Ag Apolloni (/sq/; born 13 June 1982) is an Albanian writer, poet, playwright, essayist, and scholar. He is a professor at the University of Prishtina, Kosovo. His prose often incorporates dramatic emotional elements and philosophical inquiry.

== Early life ==
Ag Apolloni was born on 13 June 1982 in Kaçanik, Kosovo. He completed both elementary school and gymnasium in his hometown. In 2005, he completed his studies in Department of Dramatic Arts at the Faculty of Arts and in Literature at the Faculty of Philology, both at the University of Prishtina. In 2008, he earned a Master of Philological Sciences degree from the same university, while in 2012 he earned the title Doctor of Philological Sciences.

In 2020 he was granted citizenship of Albania.

== Career ==

=== Academic career ===
Since 2008, Ag Apolloni has taught at the University of Prishtina. In 2024, he was invited as a guest lecturer at Charles University in Prague, Czech Republic, where he delivered a series of lectures. In 2025, he was invited as a visiting scholar at Harvard University in Cambridge, Massachusetts.

=== Journalism ===
Apolloni has worked as a journalist, editor, and editor-in-chief for several daily newspapers as well as literary and cultural journals based in Pristina. In 2010, he reactivated Jeta e Re (New Life), the oldest literary journal in Kosovo, originally founded in 1949 and discontinued in 2006. He directed the magazine for three years.

In 2013, Apolloni founded the cultural journal Symbol, through which he conducted interviews with writers, scholars, and artists. His interviews have included Linda Hutcheon, Jonathan Culler, Rita Dove, Gottfried Helnwein, Andreas Huyssen, Mieke Bal, DM Thomas, Javier Cercas, Ann Jefferson, Peter Singer, Stephen Greenblatt, Stanley Fish, David Damrosch, and John Kerrigan. He directed the journal until 2023 and has collaborated with various newspapers and literary journals.

=== Publishing ===
In 2012, in Pristina, he co-founded the publishing house OM, which he directed until early 2019, when he founded Bard Books, which he led until 2024. Through these publishing houses, he edited and published approximately two hundred books, including curated selections of authors. He also established a series dedicated to the publication of women authors and oversaw the publication of the complete works of the Greek author Nikos Kazantzakis and the Serbian author Danilo Kiš. He organized numerous book launches in Kosovo, Albania, and North Macedonia presenting authors published by these publishing houses.

=== Writing career ===
Apolloni began writing regularly in 2003, when he started a poetic diary titled Zomb and wrote the monodrama The Story of an Eyes Collector. The play was first published in literary journals in Kosovo in 2006 and 2009, later included in a 2010 volume alongside three of his other plays, and subsequently featured in the Austrian literary magazine Lichtungen.

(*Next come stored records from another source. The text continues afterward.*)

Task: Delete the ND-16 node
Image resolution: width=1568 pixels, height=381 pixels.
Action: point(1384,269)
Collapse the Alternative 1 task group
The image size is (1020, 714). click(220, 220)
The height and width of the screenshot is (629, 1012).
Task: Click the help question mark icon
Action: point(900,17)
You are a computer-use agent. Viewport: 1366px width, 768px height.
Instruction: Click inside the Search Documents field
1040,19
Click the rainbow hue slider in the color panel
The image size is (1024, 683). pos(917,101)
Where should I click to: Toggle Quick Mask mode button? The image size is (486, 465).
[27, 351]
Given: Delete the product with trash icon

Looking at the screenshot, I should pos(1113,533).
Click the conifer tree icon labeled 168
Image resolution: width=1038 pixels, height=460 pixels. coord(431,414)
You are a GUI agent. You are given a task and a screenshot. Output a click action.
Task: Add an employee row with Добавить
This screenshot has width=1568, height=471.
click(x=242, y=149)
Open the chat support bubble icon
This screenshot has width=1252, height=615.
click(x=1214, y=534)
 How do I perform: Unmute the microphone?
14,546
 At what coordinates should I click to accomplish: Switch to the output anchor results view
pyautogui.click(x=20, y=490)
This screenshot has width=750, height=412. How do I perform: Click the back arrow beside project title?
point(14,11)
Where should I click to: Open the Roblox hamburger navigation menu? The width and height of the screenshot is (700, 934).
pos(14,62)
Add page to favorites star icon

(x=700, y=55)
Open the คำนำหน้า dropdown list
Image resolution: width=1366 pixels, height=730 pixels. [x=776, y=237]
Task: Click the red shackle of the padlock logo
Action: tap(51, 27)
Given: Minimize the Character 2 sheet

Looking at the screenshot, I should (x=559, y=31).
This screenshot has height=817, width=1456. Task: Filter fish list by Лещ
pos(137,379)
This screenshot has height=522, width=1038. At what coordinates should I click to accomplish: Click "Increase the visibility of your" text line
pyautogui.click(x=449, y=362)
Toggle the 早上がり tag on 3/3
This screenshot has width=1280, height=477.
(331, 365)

Apolloni's literary works include plays, poetry, prose, and academic studies. His works have been translated into several languages, including English, French, Dutch, German, Czech, Romanian, Slovenian, Macedonian, Montenegrin, Greek, and Lithuanian. He has received multiple national and international awards for both his literary and scholarly contributions.

=== Essays and public writing ===
In addition to his literary and academic work, Apolloni has written essays on cultural, educational, and social issues, including "We Kill in the Name of God" and "Letter to an Absent Friend", addressing themes of religious radicalism and interethnic relations in the Balkans.

== Literary works ==

=== Novels ===
Apolloni’s first novel, The Howl of the Wolf (2013), explores themes including the relationship between the living and the dead. It incorporates references to music, painting, film, and theatre, and is set across several countries, including Kosovo, North Macedonia, Albania, Montenegro, Italy, and Austria. The novel was well received.

His second novel, Zazen (2014), follows a young Kosovar returning home after studying philosophy abroad and confronting social alienation. The novel addresses social, philosophical, political, national, and religious themes.

My Middle Ages (2019) is a collection of autobiographical essays, described as a narrative-essayist autobiography and roman à clef. The book comprises ten essays, each titled in Latin: Obscura, Vulgus, Doctrina, Pelegrin, Allegoria, Persona, Schisma, Templarius, Inquisitio, and Memento. The essays reflect on the author's personal experiences while also addressing contemporary social and cultural issues in Kosovo.

In 2020, he published Glimmer of Hope, Glimmer of Flame, a narrative centered on two women from Gjakova, Kosovo, affected by the aftermath of the 1999 war. The novel was awarded the Novel of the Year prize by the Ministry of Culture of Kosovo, has been translated into several languages, and was staged in a theatre in Athens. It was also presented in The Hague on the fifteenth anniversary of Kosovo’s independence, and at various book fairs and literary events in Europe and the United States.

Red Riding Hood: Fairytale for Grown Ups (2022) reinterprets the tale of Little Red Riding Hood, combining prose, poetry, and drama with documentary elements. It was published in Albania and Kosovo. The work received a Special Mention in the EU Prize for Literature. On 23 April 2026, it was discussed at Harvard University in a public conversation between the author and folklorist Maria Tatar.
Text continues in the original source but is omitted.